HOUSTON-NASA's space shuttle Discovery is closing in on a scheduled December launch towards the International Space Station (ISS), where astronauts plan to deliver a new piece of the outpost and rewire its power grid, mission managers said Monday. The spaceflight may even launch a day early, they added.

"We are working ahead of schedule well enough that the team thinks we might even advance the launch day an additional day, to Dec. 6," Wayne Hale, NASA's shuttle program manager, said in a preflight briefing here at the agency's Johnson Space Center.

Discovery and its STS-116 astronaut crew are currently poised to blast off on Dec. 7, about a week earlier than initially planned. The launch will mark NASA's first night launch in four years, a welcome milestone since night launches are essential to the agency's plan to help complete the ISS by the orbiter fleet's 2010 retirement.

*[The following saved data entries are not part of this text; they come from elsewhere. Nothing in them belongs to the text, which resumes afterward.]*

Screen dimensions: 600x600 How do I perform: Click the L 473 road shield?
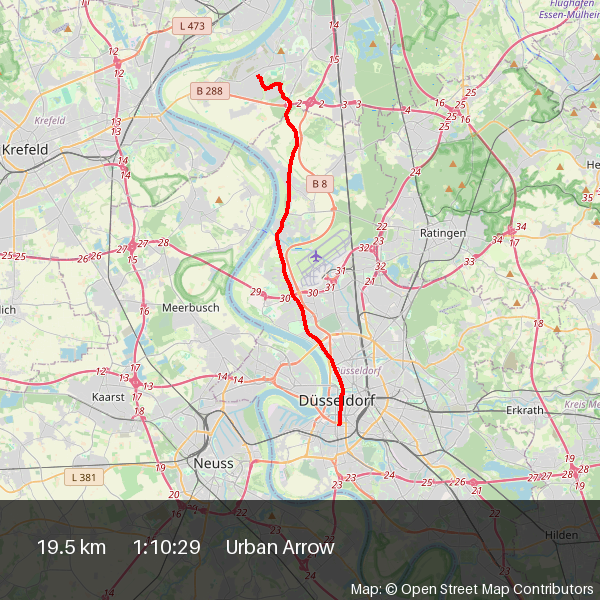tap(192, 26)
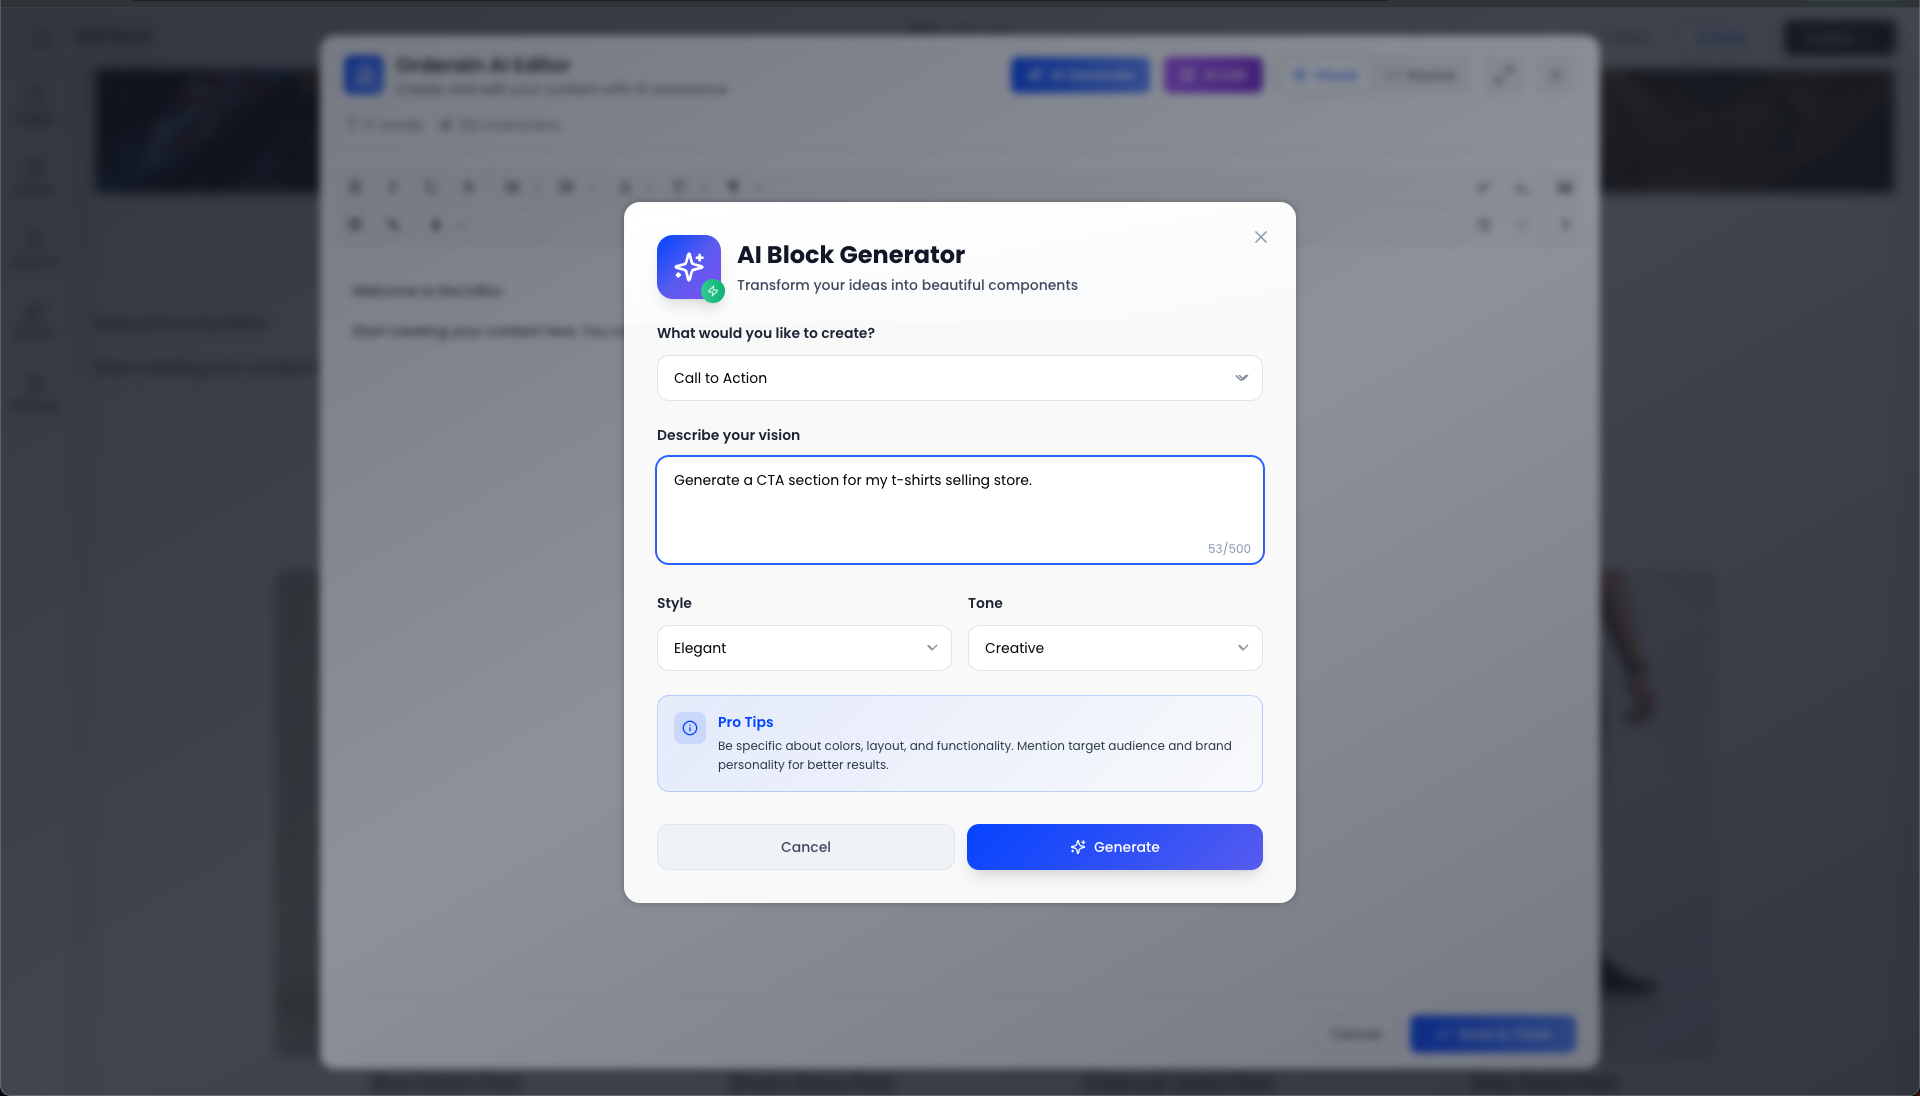Click the purple AI Edit button
Viewport: 1920px width, 1096px height.
[x=1212, y=75]
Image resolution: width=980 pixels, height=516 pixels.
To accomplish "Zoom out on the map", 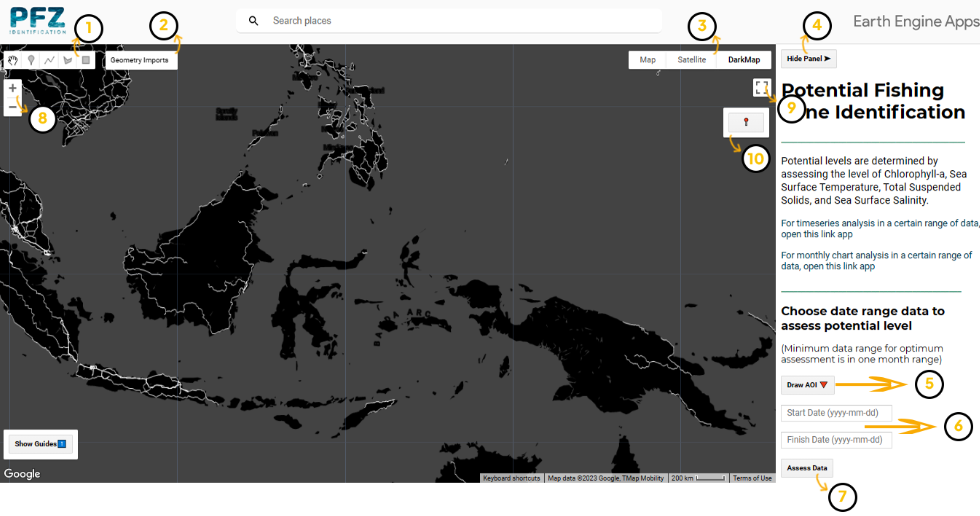I will tap(13, 107).
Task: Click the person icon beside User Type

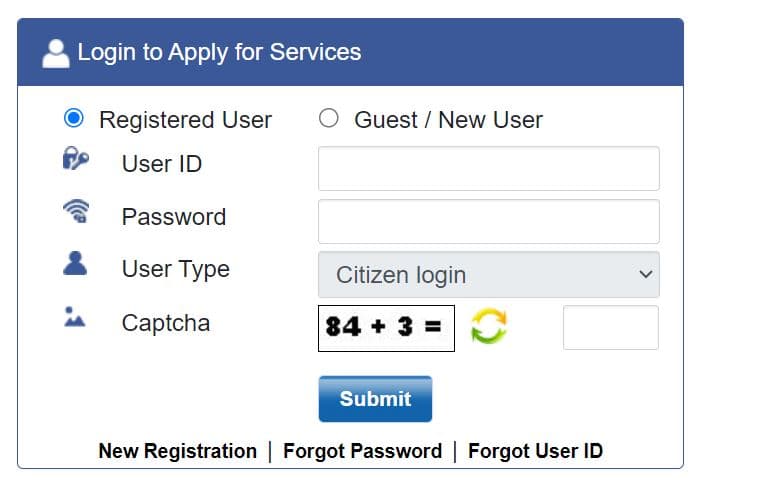Action: point(75,264)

"I am extremely proud of the work our crew did at the Kennedy Space Center," Hale said of NASA's shuttle spaceport of Cape Canaveral, Florida. "I cannot, in the entire history of the shuttle program, remember a time where we advanced the launch date by a week within the last couple of months of preparation."

Discovery's speedy turnaround since its last flight-NASA's STS-121 mission in July-cleared the path for the STS-116 spaceflight, which many in the agency described as the most difficult to date.

"Every mission says that theirs is the most challenging and complicated to date," said NASA's Tony Ceccacci, the mission's lead shuttle flight director. "Well, that's no different for STS-116."

Discovery's seven-astronaut crew, commanded by veteran shuttle flyer Mark Polansky, is slated to deliver the spacer-like Port 5 (P5) truss segment to portside edge of the station's metallic backbone during the first of three planned spacewalks to rewire the orbital laboratory's power grid.

The station has relied primarily on a pair of solar arrays attached to its mast-like Port 6 (P6) truss, but the arrangement was always meant to be temporary since that segment must be moved in the future. STS-116 spacewalkers will shift the ISS power systems from the P6 arrays to the solar panels on the station's recently installed Port 3/Port 4 (P3/P4) truss delivered in September.

As part of the STS-116 rewiring process, one of the P6 solar arrays must be folded away to allow the newer solar panels to rotate and track the Sun. The folding procedure has never been tried before, and both P6 solar arrays have been in space since 2000, experiencing drastic temperature changes that range from minus 200 degrees Fahrenheit (minus 129 Celsius) to plus 200 degrees Fahrenheit (93 Celsius) every 45 minutes.

There are, however, backup plans in place in case the solar arrays fail to retract automatically. 

"They've built in a lot of contingency devices into the design," said STS-116 mission specialist Robert Curbeam. "We'll go up there and if it doesn't retract, we'll retract it by hand using a pistol grip tool or a cordless drill if that's necessary. We'll latch it if that's necessary...One way or another, we're going to get it retracted." 

A bigger worry, Curbeam said, is the possibility that some ISS equipment will not work after the rewiring. Equipment has to be turned off prior to rewiring, and then turned back on again. Some of the equipment is vital to the operation of the station and the crew's life support, so if they don't function properly after rewiring, the spacewalkers will have to undo everything and do it again. 

"That's my biggest worry, if things don't power up correctly," Curbeam said. 

In addition to Curbeam and Polansky, the seven-member STS-116 crew includes shuttle pilot William Oefelein and mission specialists Joan Higginbotham, Nicholas Patrick, Sunita Williams and Swedish spaceflyer Christer Fuglesang, of the European Space Agency (ESA). Williams will relieve ESA astronaut Thomas Reiter, of Germany, who has served aboard the space station since July.